Mais l'administration n'a pas expliqué pourquoi la collecte des métadonnées de millions de citoyens et de résidents officiels américains, de manière aussi étendue et avec aussi peu de discernement, relève d'une loi conçue pour éviter à des innocents de voir leurs informations personnelles révélées à des analystes du renseignement.
De même, personne n'a indiqué pourquoi la NSA avait besoin d'un accès continu et quotidien à toutes ces informations et pendant tant d'années, surtout que n'importe quelle information spécifique peut être ponctuellement obtenue par voie d'assignation.
Voici pourquoi les métadonnées téléphoniques peuvent se révéler bien plus invasives et relever d'un danger bien plus important pour la vie privée et les libertés civiles que le système Prism:
1. Les métadonnées en révèlent souvent davantage que le contenu d'une communication, ce que collecte Prism. Une étude publiée par la revue Nature a montré qu'il suffit de quatre «repères spatio-temporels», comme le lieu et l'heure d'un appel téléphonique, pour déterminer l'identité de l'appelant dans 95% des cas.
2. Selon le Wall Street Journal, en plus des métadonnées téléphoniques, la NSA collecte aussi des métadonnées sur les emails, les recherches Internet et les transactions de carte bancaire (même s'il n'est pas évident que cela soit toujours d'actualité). En combinant ces informations à celles des métadonnées téléphoniques, on peut non seulement accéder à l'identité d'un individu, mais aussi à toute l'étendue de son réseau social, de ses transactions financières et de ses déplacements.
3. Selon les représentants du gouvernement, les analystes du renseignement ne compulsent pas ces métadonnées téléphoniques sans garde-fou. Deux employés ayant utilisé ces données dans le cadre de la lutte contre le terrorisme affirment qu'elles ne contiennent aucun nom et que lorsqu'un numéro national apparaît, il est bloqué et rayé d'un «X».
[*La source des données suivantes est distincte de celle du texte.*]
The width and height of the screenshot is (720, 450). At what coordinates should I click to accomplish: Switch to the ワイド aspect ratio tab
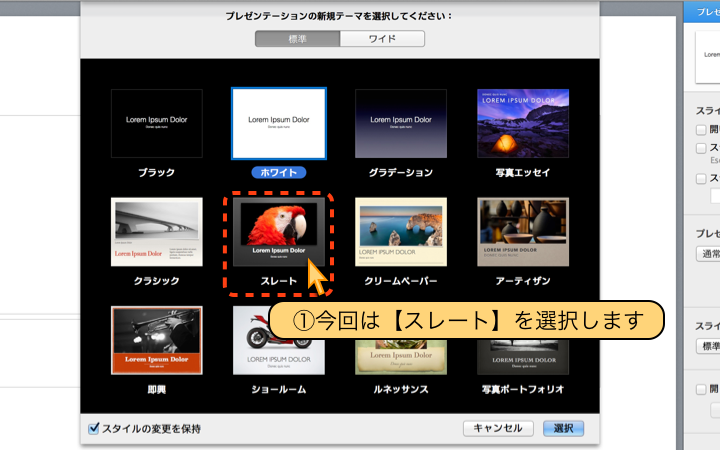point(382,39)
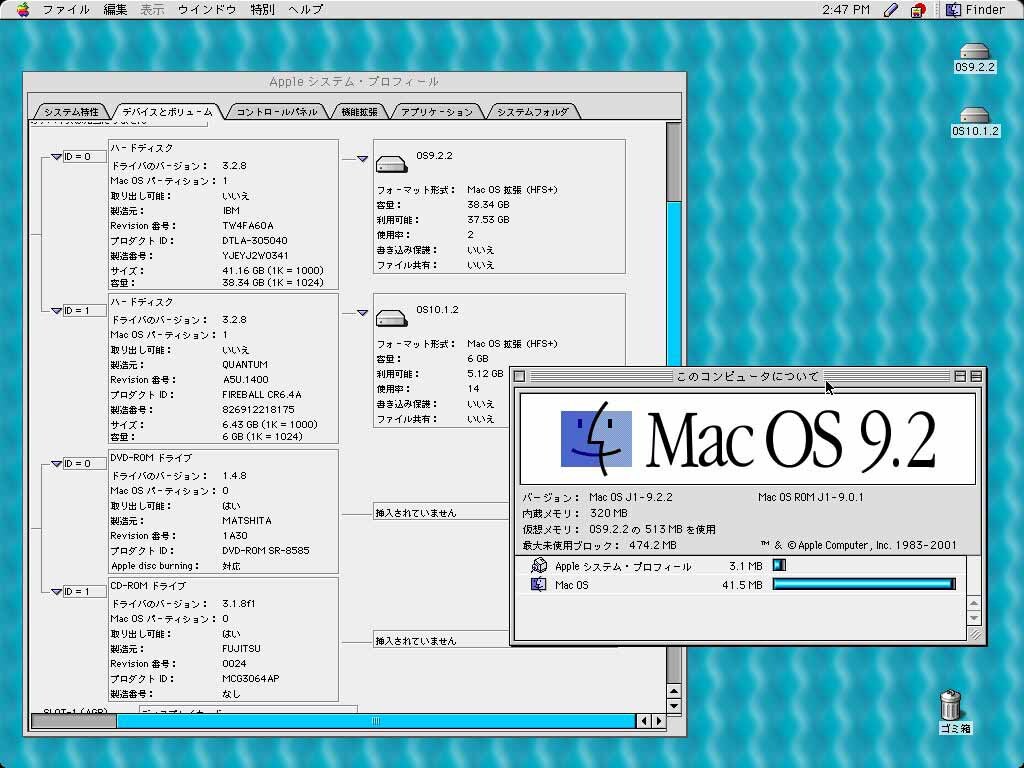Open the Apple menu icon
Viewport: 1024px width, 768px height.
pos(23,9)
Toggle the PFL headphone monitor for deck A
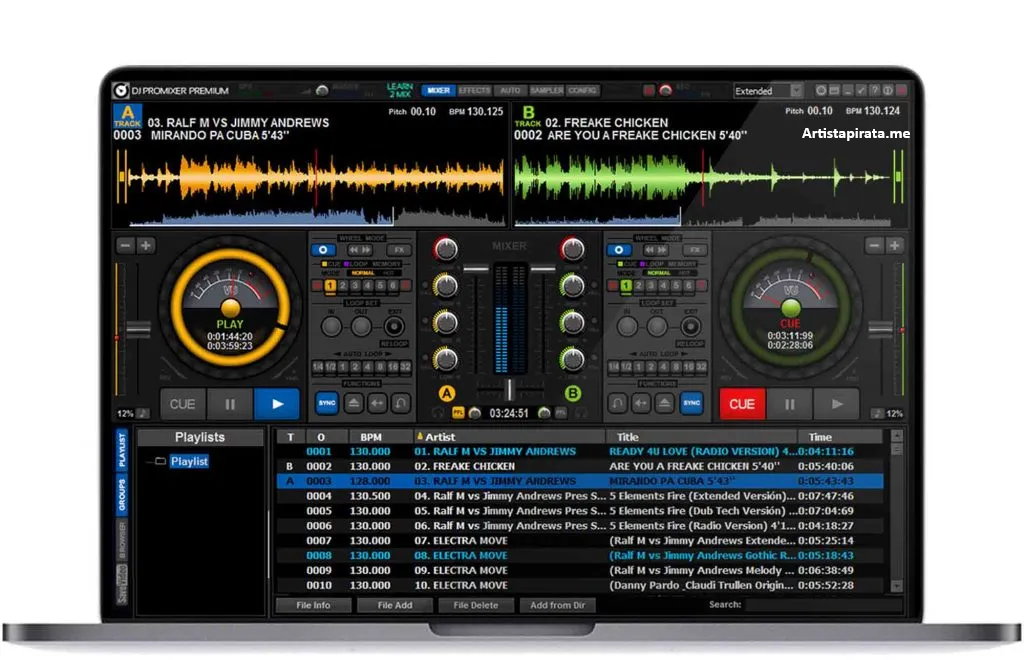1024x660 pixels. tap(458, 412)
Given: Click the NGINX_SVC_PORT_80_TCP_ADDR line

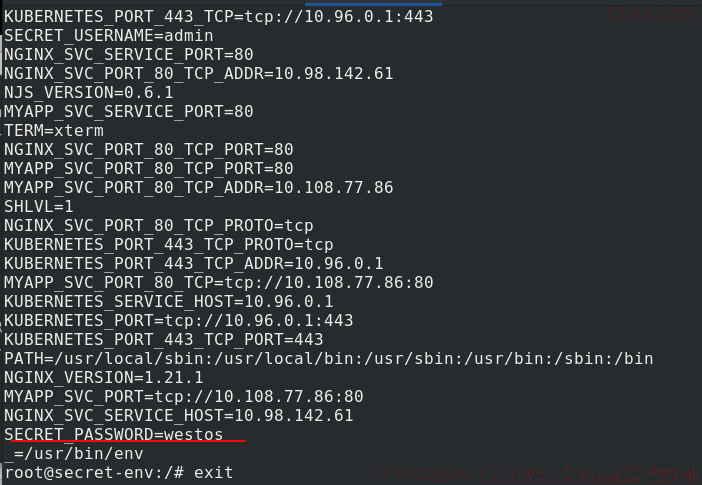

Mais de tels systèmes de contrôle, selon un ancien employé du renseignement, sont des règlements internes aux agences et rien ne dit que le tribunal FISA ait quelque chose à en dire. Selon cet employé, s'il voulait voir le numéro bloqué, il devait demander la permission à sa direction juridique. Cette permission lui était souvent accordée, mais sans qu'il ait connaissance du processus juridique à l’œuvre, ni la certitude que cette demande repassait par le tribunal FISA.
4. Toute la communauté du renseignement peut largement accéder à cette base de métadonnées et ce via de simples ordinateurs, ce qui augmente les risques d'utilisation dévoyée.
5. Les métadonnées ont le potentiel de faire déraper des missions. Elles ne sont pas uniquement utilisées pour déjouer des complots terroristes sur le territoire américain, comme l'ont assuré certains législateurs. Elles permettent aussi aux forces militaires postées à l'étranger de pister des réseaux de terroristes et d'insurgés. Et elles sont aussi utilisées dans le cadre d'enquêtes internationales, dont certaines concernant des trafiquants d'armes présumés.
Pour toutes ces raisons, et pour d'autres qui émergeront sans doute dans les jours qui viennent, c'est de ces métadonnées qu'il faut davantage avoir peur. En comparaison, Prism n'est qu'un nom plutôt cool, une présentation PowerPoint pourrie –et rien de vraiment nouveau sous le soleil.